Mr. PM, Your Achilles Heel Is Banking Not Bihar

India is in the midst of an economic recovery which is moving more slowly than some had expected. To dig deeper, we look at a key area of vulnerability, the banking sector, with an elevated stock of stressed loans. In previous recovery episodes, credit growth had started to pick up mid-way through the process; but not this time . It remains well below the long-term average, reminding us of the well documented “credit-less growth” phenomenon (though technically speaking India is far from being completely credit-less). 
Once considered rare, credit-less recoveries are actually more common than perceived. An IMF paper analysing 223 recovery episodes from around the world points out that one out of five recoveries are in fact credit-less; and they have some special characteristics. Output growth during such recoveries is about a third lower than in normal ones. And indeed, for India, output growth has so far been a quarter lower than in a previous ‘normal’ recovery episode. Further, the financially dependent investment sector has a disproportionately lower contribution to growth. Lower investment has indeed been a stand out characteristic in India this time while consumption has fared relatively better. In fact a substantial portion of incremental bank credit is funding personal loans 
But there are some differences as well. Globally, younger firms which tend to display higher productivity growth, find it hard to raise credit, and this explains the slower total factor productivity (TFP) growth during these recoveries. In India, start-ups have seen a big spurt in funding . And whether or not they prove to be more productive could determine India’s growth profile for the next several years.   

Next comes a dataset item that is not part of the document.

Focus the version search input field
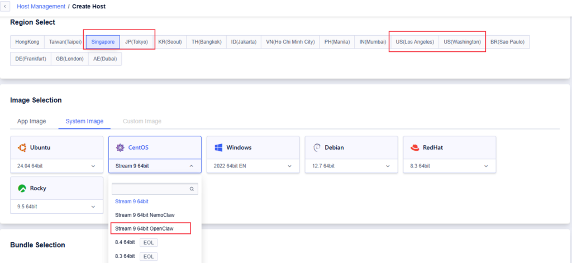 (151, 189)
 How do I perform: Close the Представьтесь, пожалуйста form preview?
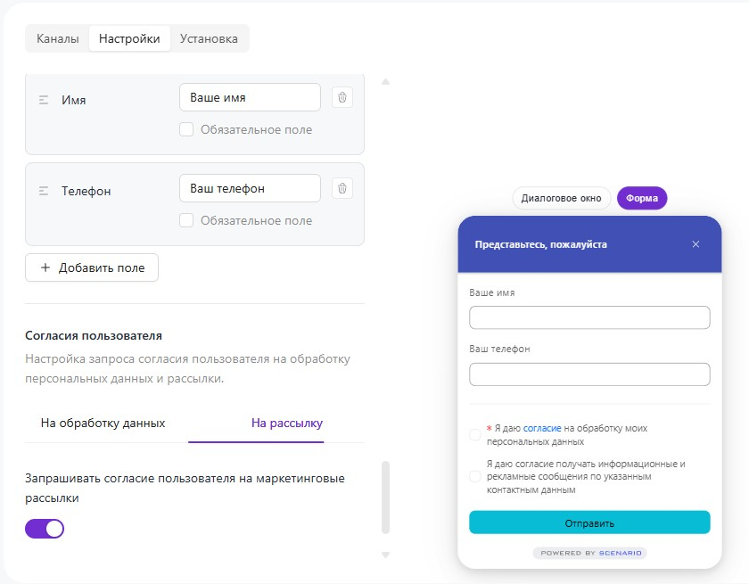click(696, 244)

Global experience suggests that due to impaired financial intermediation, industries more reliant on self-funding do relatively better. To assess India’s exposure to this trend, we create an ‘external dependence index’ for the Nifty 50 companies and find that while the IT and consumer goods sectors are more self-reliant, industrials and utilities are not 
To sum up, going by global experience, India’s low-credit recovery was never meant to be rapid. Thankfully the country has some additional support – lower oil prices and growing non-bank funding sources (table 3). Also, specific policies on bank recapitalization and debt restructuring have been in the right direction. But more is needed. Fast tracking the Bankruptcy Code for resolving financial stress would be a good start …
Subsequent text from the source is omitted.